Alan AtKisson, 18 Oct 07
Article Photo

The October 13 edition of The Economist has a fascinating special report on innovation -- fascinating and disturbing, if one is concerned with the prospects for sustainability. Fascinating and hope-inducing, if one is looking for mechanisms by which to change the world.

In short, a revolution is well under way in the way the world's companies manage innovation. IBM has embraced Linux and "Open Innovation." "Fast failure" is the new mantra for many firms. The cost of starting a new car company has dropped by one or two orders of magnitude, from billions to mere hundred millions.

The latter, for example, inspires both hope and despair, since this change in how cars are sourced and made means both that Tesla Motors' new electric sports cars are possible ... and that cheap petrol-driven cars for India and China's billions are also possible.

Theoretically, this change in the way innovation works in Corporate Earth (one used to refer to Corporate America) has opened up space for big thinking on sustainability. Pair up Wal-Mart's famous embrace of all things green and sustainable, with founder Sam Walton's Mao-like dictum that "We don't want continuous improvement, we want radical change," and you apparently get a formula for transformation.

But has the big thinking really begun yet? IBM apparently uses its Linux-based operating system to run mega-brainstorming sessions on line, with thousands of employees participating in a great innovation-fest. How much of that brain power is harnessed, would you guess, to solving the problem of global climate change, or improving the future prospects of the world's poorest children?

What if all that brain power was harnessed to such problems? Has anybody asked IBM to try?

Cracking the hundreds of tough problems that go under the banner of "sustainable development challenges" will require far more focused effort at rapid innovation than the world has ever seen. Recent years have certainly witnessed an upturn (even a takeoff) in the innovation curves of many important technical and managerial factors, ranging from wind turbines to the number of sustainability directors in cities and companies. (Let's assume the latter is a positive trend.)

But seriously, folks, even this seeming upturn/takeoff, while worth celebrating, is merely scratching the surface of what really needs to happen, especially compared -- as The Economist's survey makes abundantly clear, or as any stroll through any airport or shopping mall should make abundantly clear -- to the amount of innovation and product development and consumption of all kinds that continues to accelerate wildly in precisely the wrong direction. Wrong, that is, from the perspective of preserving a stable climate and something like a world of functioning ecosystems, not to mention a world where every child has a fair chance to be educated, healthy, and happy.

So the question must continue to be: what can turn the tide? Writing on this site, Alex Steffen recently noted that the Gore/IPCC Nobel Prize is something like the clear "ka-chunk" sound of climate change, and even global sustainability concerns generally, landing squarely in the center of the world's leadership mainstream. But it is equally clear that while we have a problem, we still do not, as a world know what to do about it.

Most especially, we do not know how much we have to do. The now-classic "Wedges" paper by Pacala and Socolow (Science, 2004) is still a reference point for thinking through the scale of addressing a global challenge like climate change. The scaling up of technical solutions to gigaton-level carbon cuts that they describe is presented as enormously challenging, a series of "monumental tasks," yet feasible and doable. Three years and one Nobel Prize later, the world is still not grappling with the challenge of transformation even on their terms, which many consider too timid because they assume stabilization at 550 ppm CO2 (well into the dangerous range by most reckonings).

**Dataset content**
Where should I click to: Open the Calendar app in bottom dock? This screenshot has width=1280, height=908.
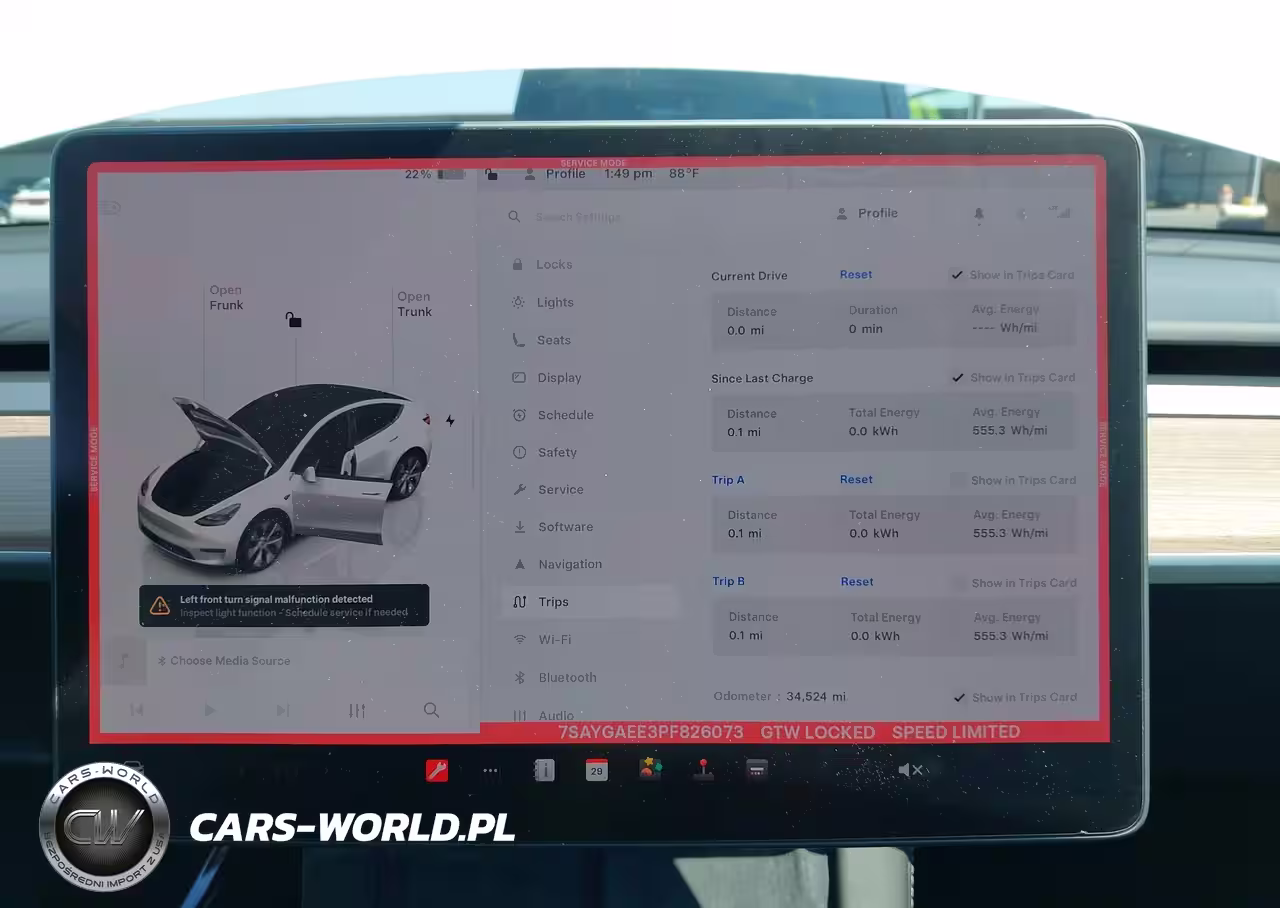pos(597,769)
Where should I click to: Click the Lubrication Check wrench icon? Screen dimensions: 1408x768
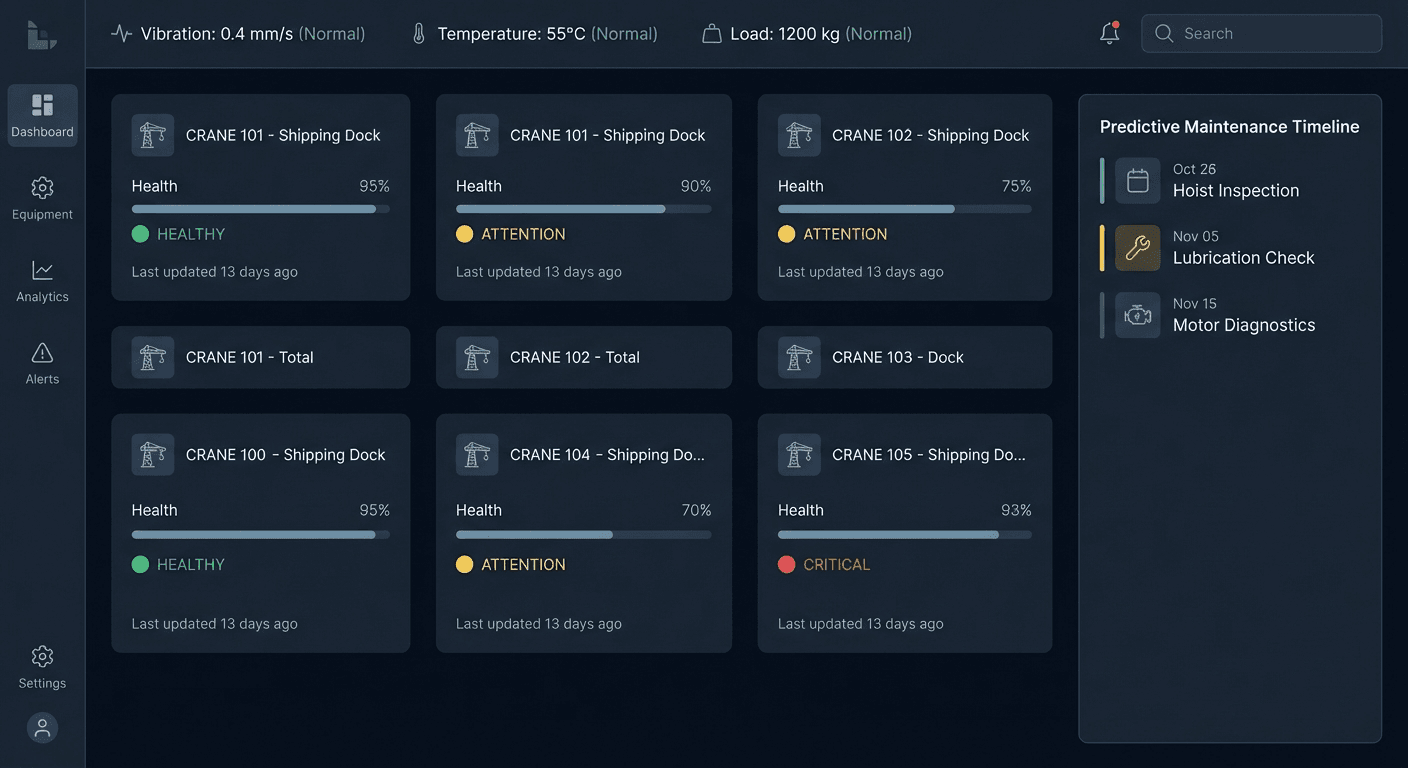[1137, 248]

**Task requirements**
Answer these questions using the article on innovation and sustainability.
1. Which edition of The Economist carried the special report on innovation?
2. To what amount has the cost of starting a new car company dropped?
3. At what CO2 level do Pacala and Socolow assume stabilization?
The material plays no part in this.

**Output of the exercise**
1. The October 13 edition.
2. Mere hundred millions.
3. 550 ppm.